* **Instructions to follow**:
Switch every "Karama" in the rows below to "Deira" and write the rows out again with nothing else changed. Leave the pictures out.

* **Provided records**:
╔══
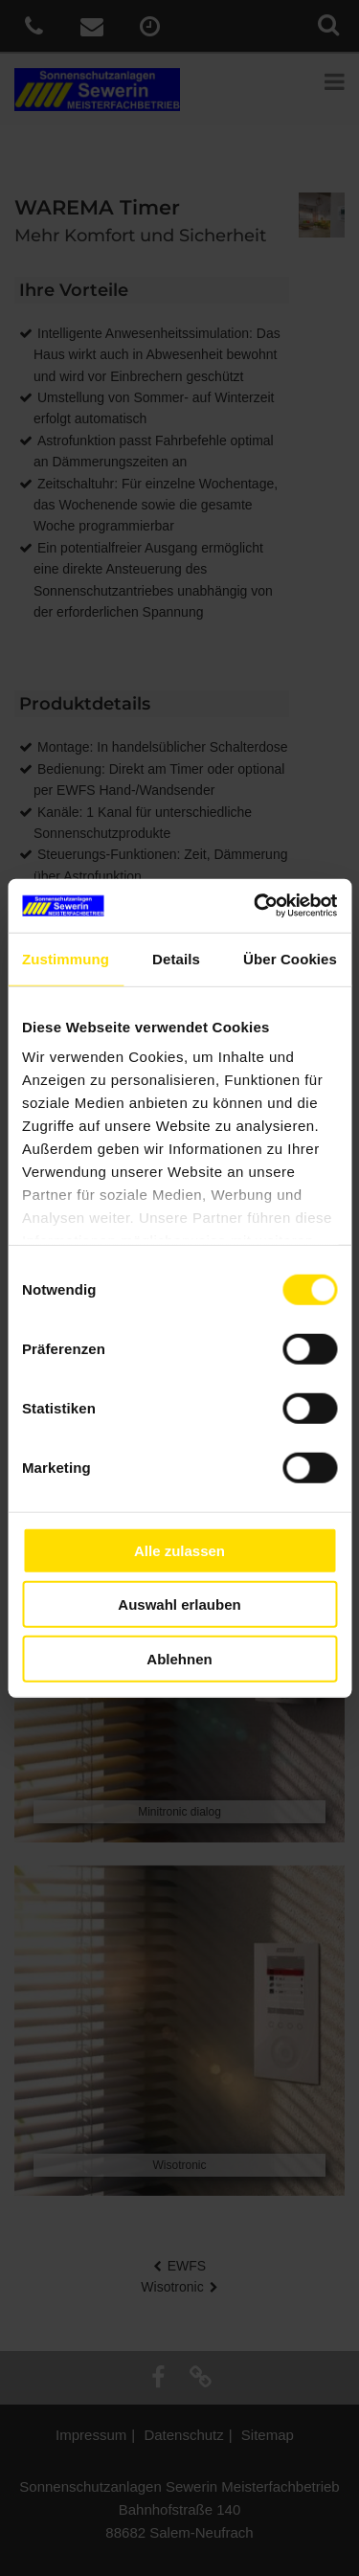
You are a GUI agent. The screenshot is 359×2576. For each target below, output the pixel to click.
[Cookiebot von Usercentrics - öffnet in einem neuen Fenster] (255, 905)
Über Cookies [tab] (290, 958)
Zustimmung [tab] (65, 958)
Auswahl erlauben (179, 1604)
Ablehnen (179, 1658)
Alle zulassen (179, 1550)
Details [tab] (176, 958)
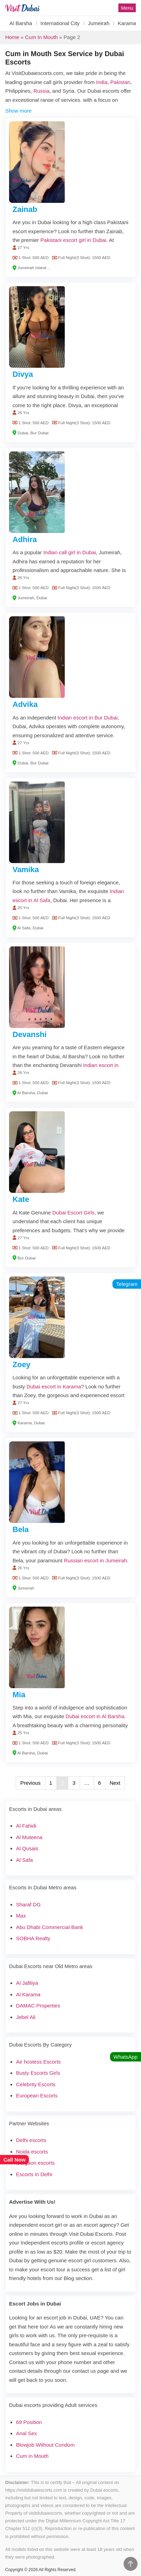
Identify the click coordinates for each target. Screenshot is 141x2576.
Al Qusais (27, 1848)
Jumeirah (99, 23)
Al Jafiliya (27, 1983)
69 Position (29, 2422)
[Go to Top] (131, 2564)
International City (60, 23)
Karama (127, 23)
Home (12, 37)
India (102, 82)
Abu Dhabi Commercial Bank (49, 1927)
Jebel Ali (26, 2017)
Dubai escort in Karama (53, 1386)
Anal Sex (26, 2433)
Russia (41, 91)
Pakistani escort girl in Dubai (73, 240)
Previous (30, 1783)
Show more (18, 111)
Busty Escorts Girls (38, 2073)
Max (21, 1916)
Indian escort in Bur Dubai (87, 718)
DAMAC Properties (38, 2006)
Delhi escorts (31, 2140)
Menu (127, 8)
╚══
* **Reply**:
You are a GUI agent. The screenshot is 359×2576. For each target below, output the pixel to click.
[Cookiebot von Usercentrics - öffnet in einem neuen Fenster] (255, 905)
Über Cookies [tab] (290, 958)
Zustimmung [tab] (65, 958)
Auswahl erlauben (179, 1604)
Ablehnen (179, 1658)
Alle zulassen (179, 1550)
Details [tab] (176, 958)
Identify the click coordinates for each target. Screenshot is 141x2576.
Al Qusais (27, 1848)
Jumeirah (99, 23)
Al Jafiliya (27, 1983)
69 Position (29, 2422)
[Go to Top] (131, 2564)
International City (60, 23)
Deira (127, 23)
Home (12, 37)
India (102, 82)
Abu Dhabi Commercial Bank (49, 1927)
Jebel Ali (26, 2017)
Dubai escort in Deira (53, 1386)
Anal Sex (26, 2433)
Russia (41, 91)
Pakistani escort girl in Dubai (73, 240)
Previous (30, 1783)
Show more (18, 111)
Busty Escorts Girls (38, 2073)
Max (21, 1916)
Indian escort in Bur Dubai (87, 718)
DAMAC Properties (38, 2006)
Delhi escorts (31, 2140)
Menu (127, 8)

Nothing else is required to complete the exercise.